From Pastor's Desk for August 2025
- mainevillelighthouse
- Aug 2
- 2 min read
Dear Lighthouse Church:

The focus of this letter is sin and how God deals with it. His actions involve justice, wrath, and mercy, which are related to God’s lordship as our judge. God’s desire for us is our salvation through obedience to him. He has revealed the law to us and we are to follow it. God will deal with us justly, but he may be a God of wrath or of mercy.
In Genesis, God’s justice was imposed upon Adam and Eve for their disobedience of his instruction that they not eat from the tree of knowledge. When they did so they were banished from Eden and were subject to death. The consequence of their actions was to be barred from paradise, which is a just result. But how else may we understand the justice of God as revealed in Scripture?
Deuteronomy 32:4 (NIV) states: “He is the Rock, his works are perfect, and all his ways are just. A faithful God who does no wrong, upright and just is he.” God is altogether righteous and just toward humankind. His justice is a major portion of his faithfulness to us. We can be assured that we will be treated with equity and judged fairly. His ways are the ways of justice as established by him. We must conform to the standard that he has set which he permits us to recognize as his commandments.

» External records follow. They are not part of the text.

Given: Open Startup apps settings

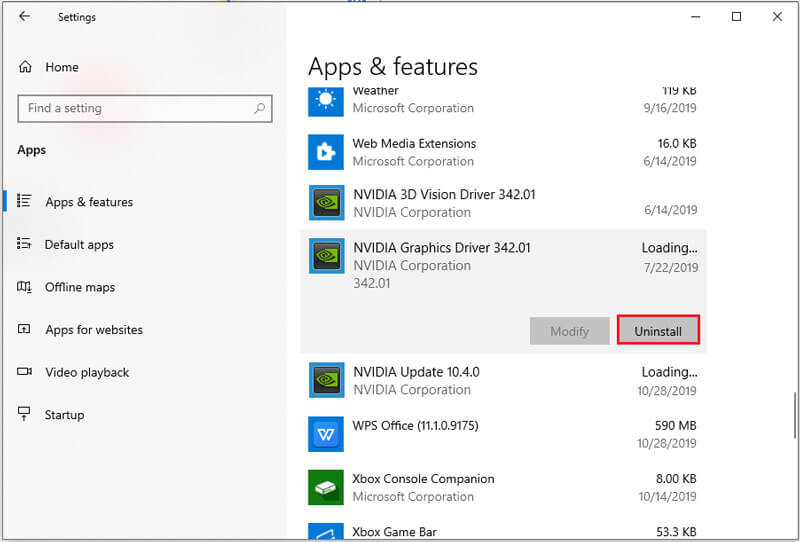Looking at the screenshot, I should point(64,415).
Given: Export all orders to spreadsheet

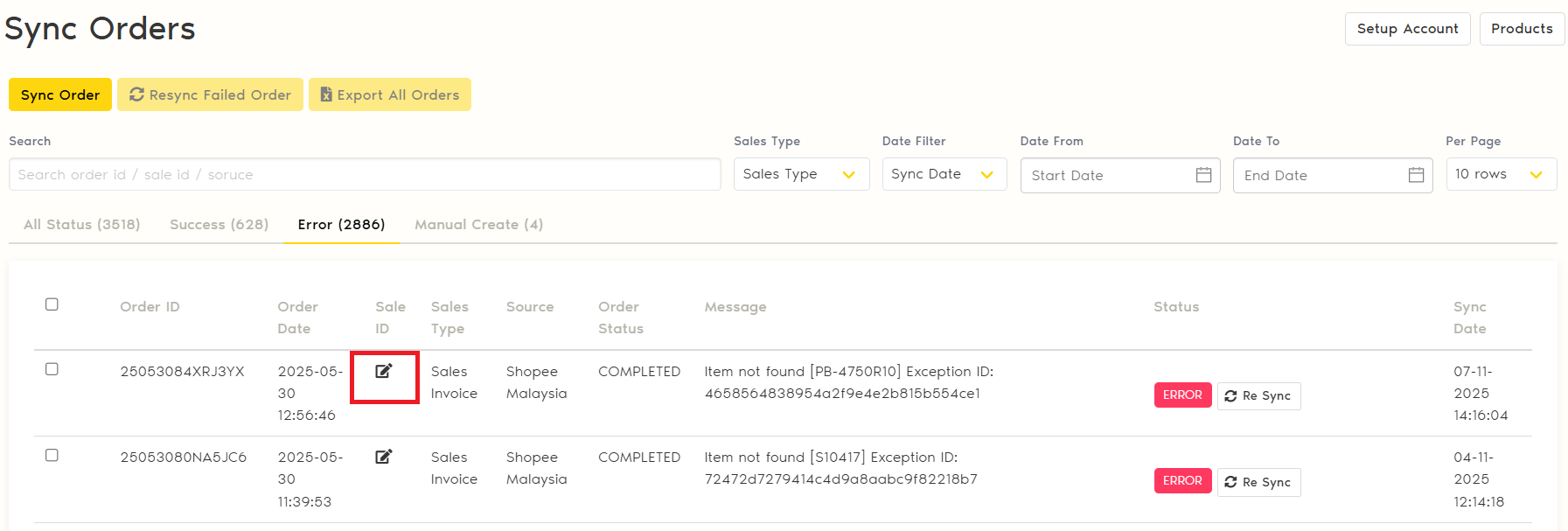Looking at the screenshot, I should 389,94.
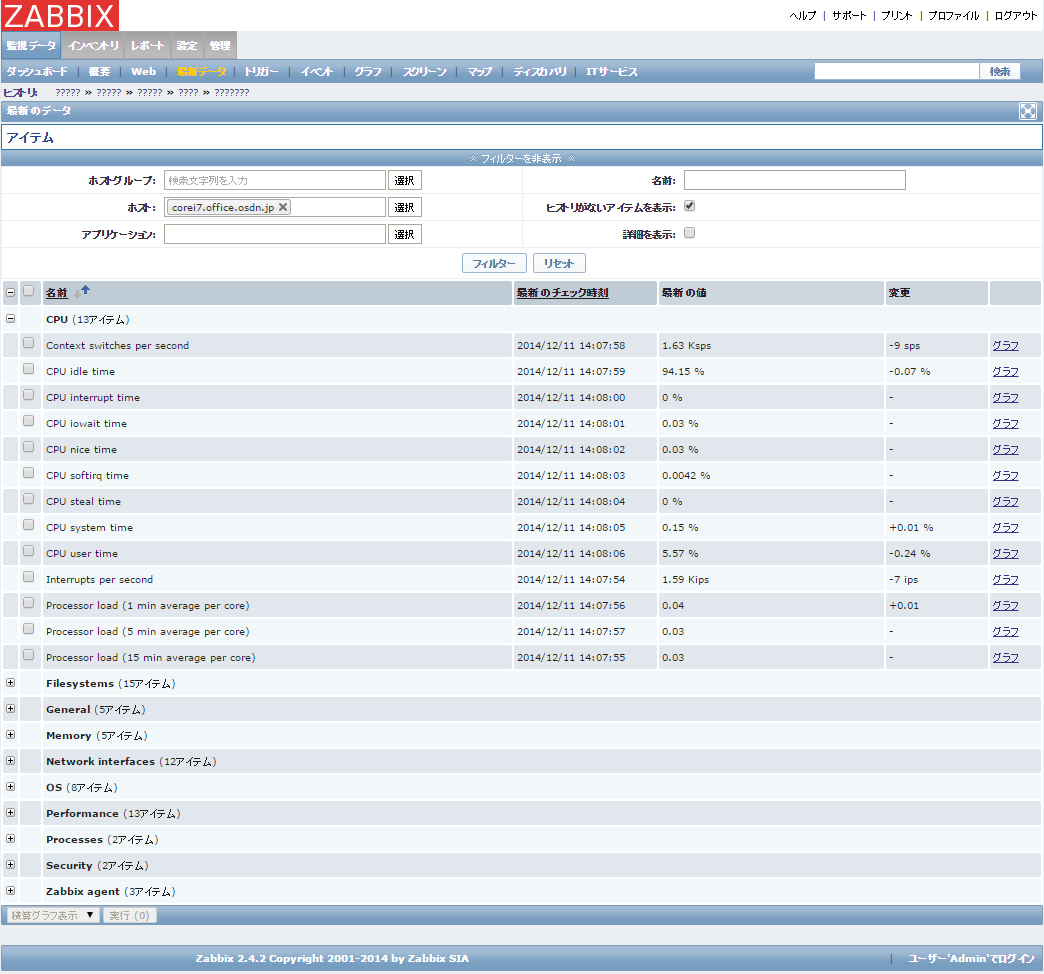Open the bulk graph display dropdown
The width and height of the screenshot is (1044, 974).
point(51,915)
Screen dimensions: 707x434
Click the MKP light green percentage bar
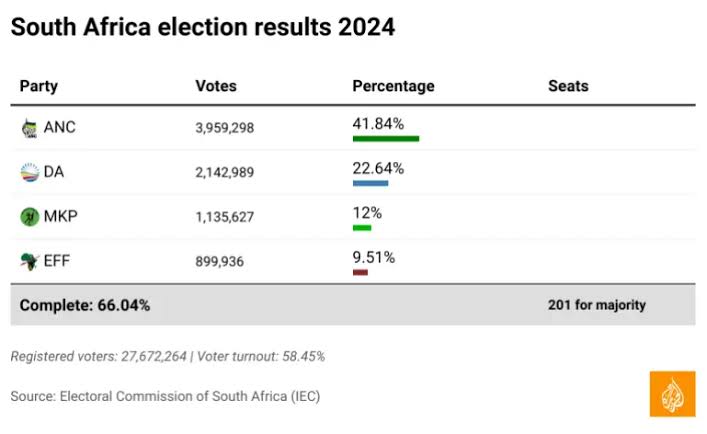click(362, 228)
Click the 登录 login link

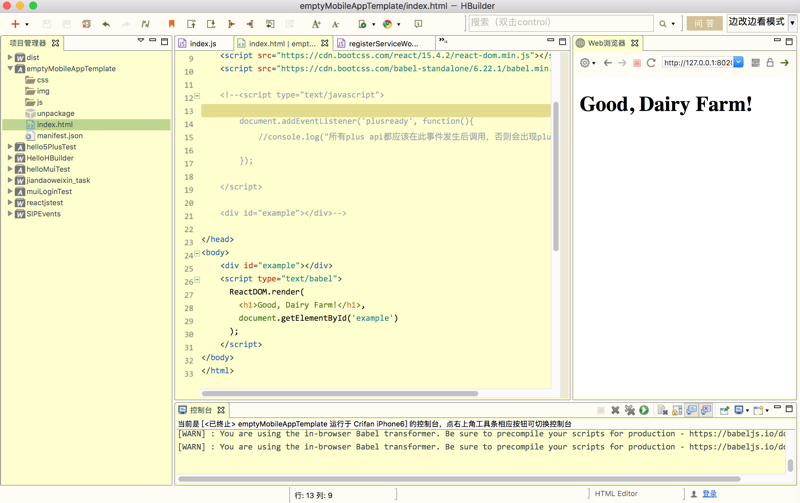point(709,494)
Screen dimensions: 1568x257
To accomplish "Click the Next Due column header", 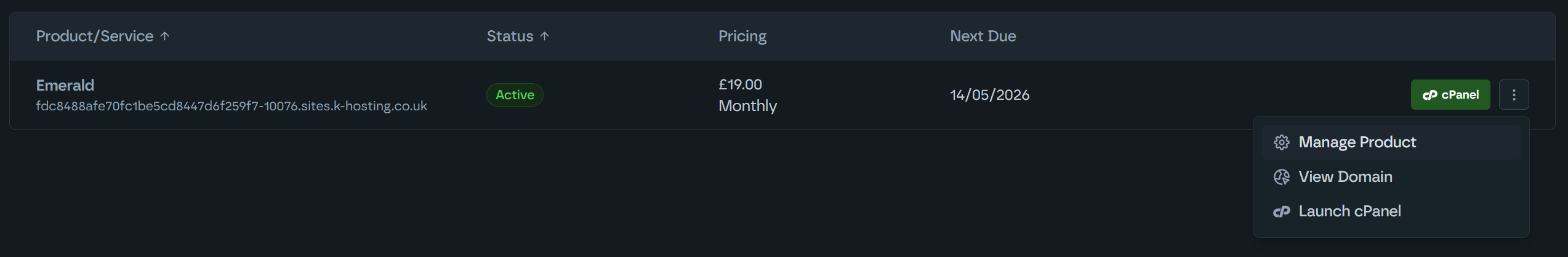I will point(983,36).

The concept of God held by the psalmist and prophets of Israel was that of an all-powerful ruler, high and lifted up, reigning in equity. Our primary duty in our relationship with God is to acknowledge our unworthiness of His justice. Such men as David and Daniel acknowledged their own unrighteousness in contrast to the righteousness of God, and as a result their penitential prayers gained great power and effectiveness. If we expect to be treated with justice, we must submit ourselves to God’s judgment.
It is sometimes said that justice requires God to do some act we know He will perform. This is an error of thinking as well as of speaking, for it postulates a principle of justice outside of God which compels Him to act in a certain way. Of course there is no such principle. If there were, it would be superior to God for only a superior power can compel obedience. The truth is that there is not and can never be anything outside of the nature of God which can move him in the least degree. All God’s reasons come from within His uncreated being. Nothing has entered the being of God from eternity, nothing has been removed, nothing has been changed.
We cannot evaluate the justice of God by our own human standards. We must accept the law of God and mold our behavior accordingly. Only through complete submission to him may we be treated justly. When we sin, we must submit to Him, and he will treat us justly. He will, in His mercy, forgive us that we may be justified and saved.